On September 19, 2024, Israeli security forces arrested Palestinian freelance journalist Mujahed al-Saadi, who contributes to the pan-Arab newspaper Al-Araby al-Jadeed and the local broadcaster Palestine Today TV, during the night at his home in the northern West Bank city of Jenin, according to news reports.
Al-Saadi’s brother, Amjad al-Saadi, told the Beirut-based press freedom group SKeyes that the soldiers broke into his brother’s home, assaulted and beat him, and detained him in his pajamas.
“They didn’t allow him to change his clothes or put on his shoes and they seized his cell phones,” he said.
Al-Saadi was placed in administrative detention for six months on September 30, according to his brother Ibrahim al-Saadi, who spoke with CPJ via messaging app on October 25, 2024. He was being held in Megiddo prison. Under administrative detention procedures, authorities may hold detainees for six months without charge if they suspect the detainee of planning to commit a future offense, and then extend the detention an unlimited number of times, according to the Israeli human rights group B’Tselem. Judges may accept evidence against the detainee without disclosing it on security grounds.
CPJ emailed the Israeli Defense Forces, Israel Security Agency, also known as Shin Bet, and the Israeli Prison Service in late 2024 for comment on the cases of imprisoned Palestinian journalists but received no response.
In March 2026, Al-Saadi’s wife, Raya, told CPJ he is currently held at Ktzi’ot/Negev Prison, in southern Israel, and that he has not been charged or sentenced. His administrative detention order has been renewed at least five times: his first order lasted six months and ended on March 18, 2025. The second was renewed for four months, from March 19 to July 17, 2025. The third extended from July 17 to November 16, 2025, followed by a fourth from November 16, 2025, to March 15, 2026. The most recent order is set to expire on July 14, 2026.

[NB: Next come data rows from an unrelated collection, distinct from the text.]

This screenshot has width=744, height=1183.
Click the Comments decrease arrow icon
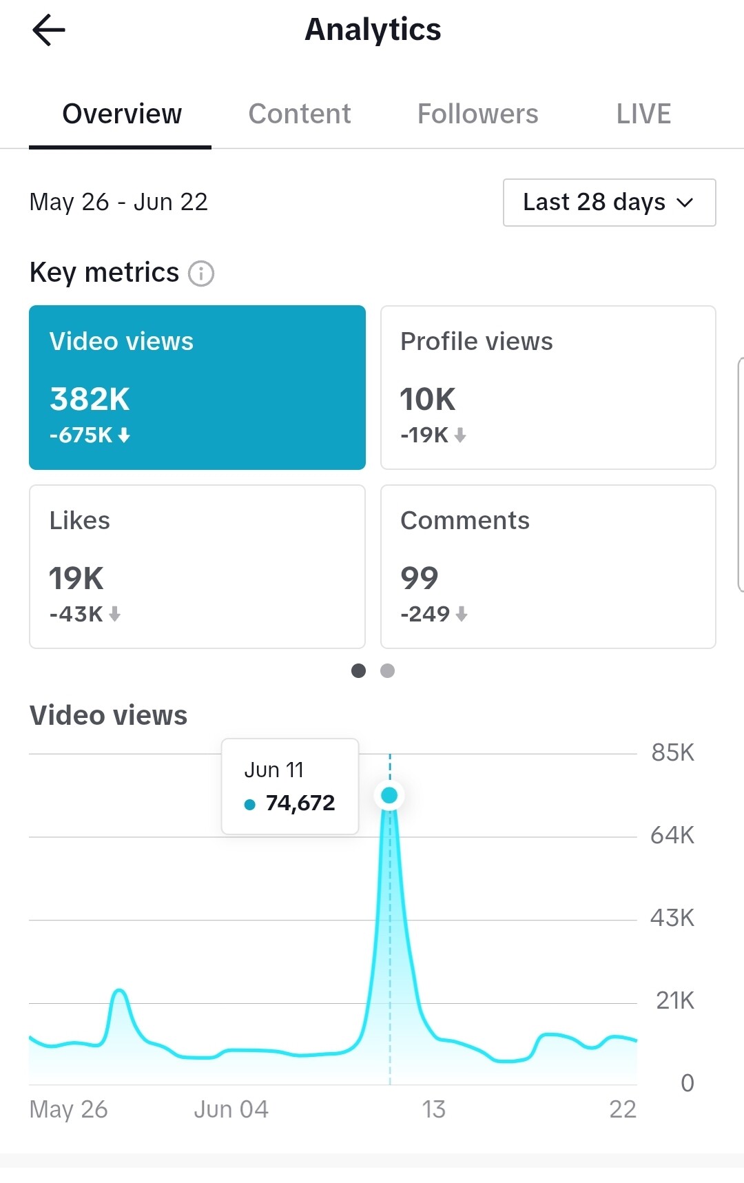click(x=462, y=614)
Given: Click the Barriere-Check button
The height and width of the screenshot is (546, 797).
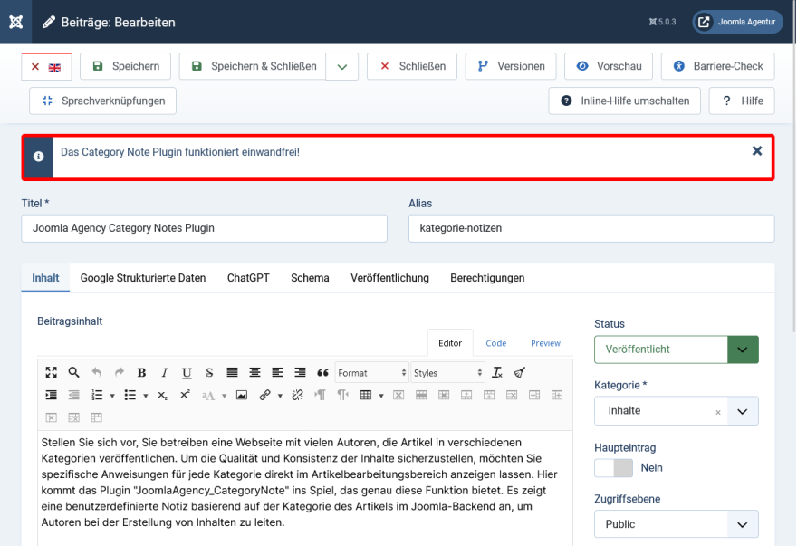Looking at the screenshot, I should [x=717, y=66].
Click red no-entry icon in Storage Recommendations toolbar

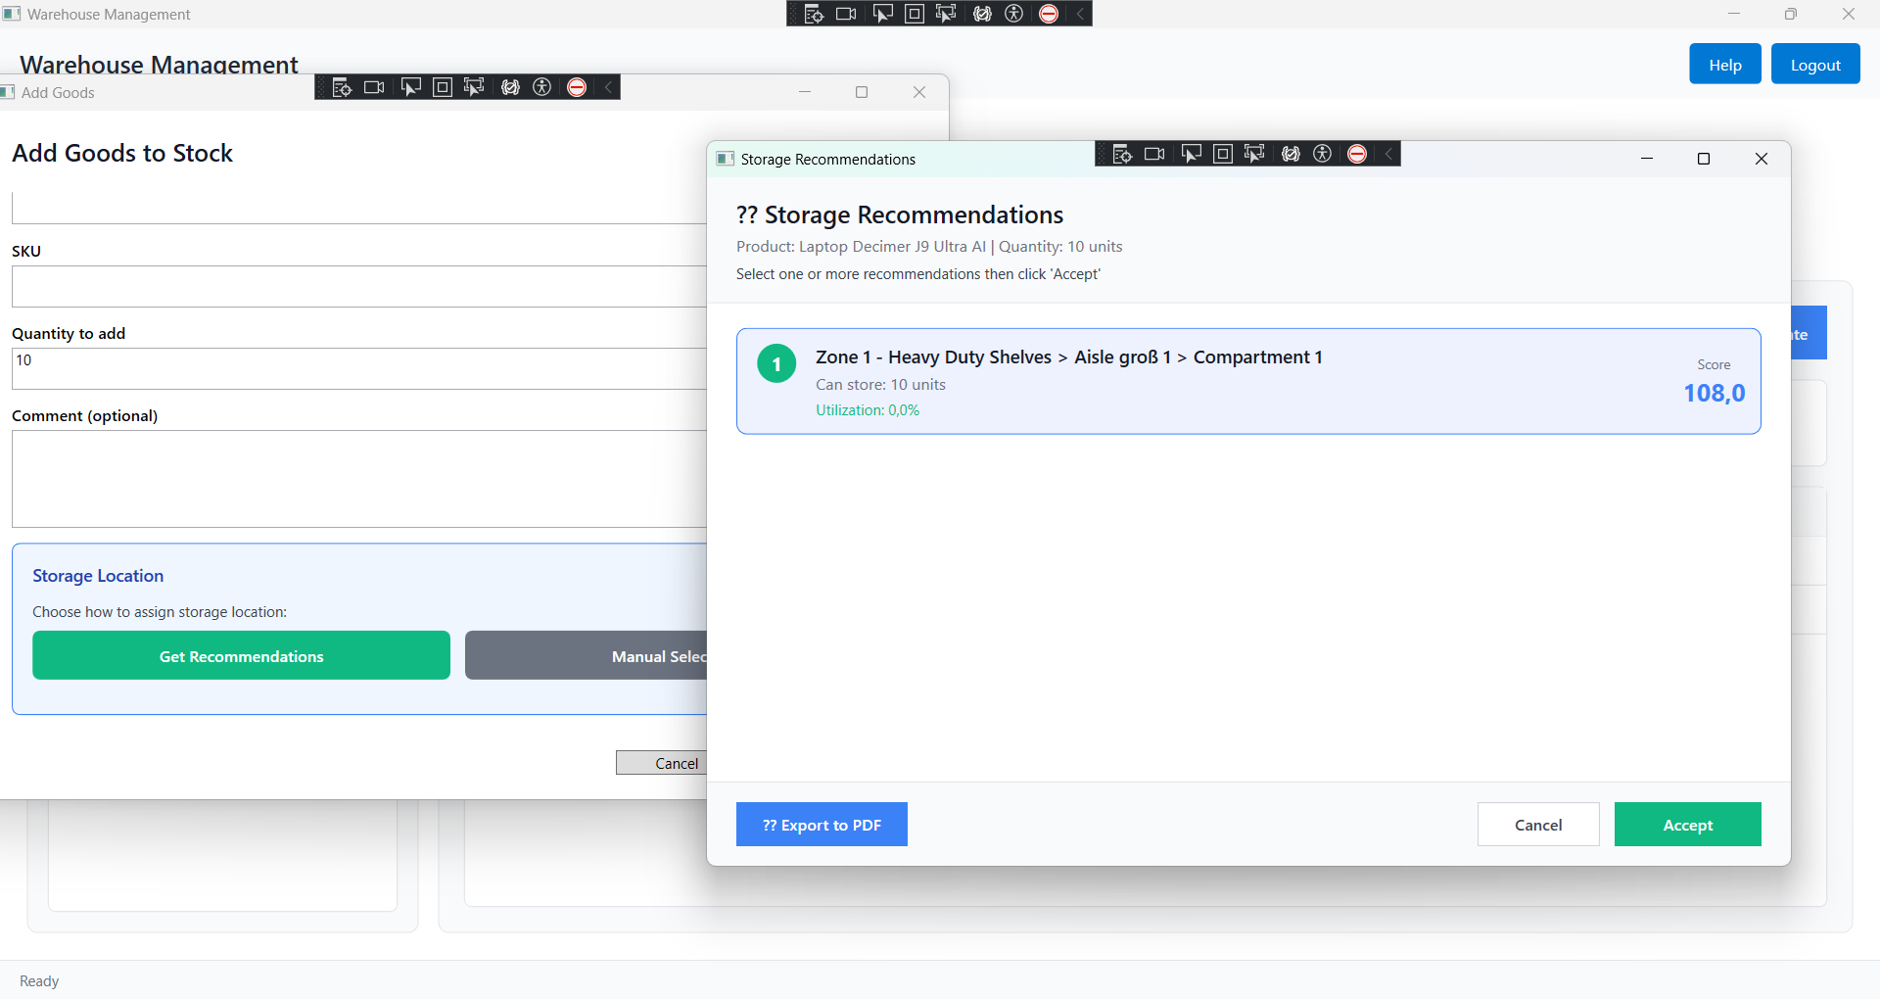1357,154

Al-Saadi’s wife added that his lawyer is allowed to visit him only once every one to two months.
Al-Saadi’s wife told CPJ that the journalist was beaten in prison by officers, who broke his eyeglasses he direly needed to see. The authorities have refused to provide him with medical treatment or transfer him to a clinic, and he also suffers from rheumatoid arthritis.
CPJ emailed the Israeli Prison Services (IPS) for comment on the health condition of al-Saadi but has not received a response by the time of publication.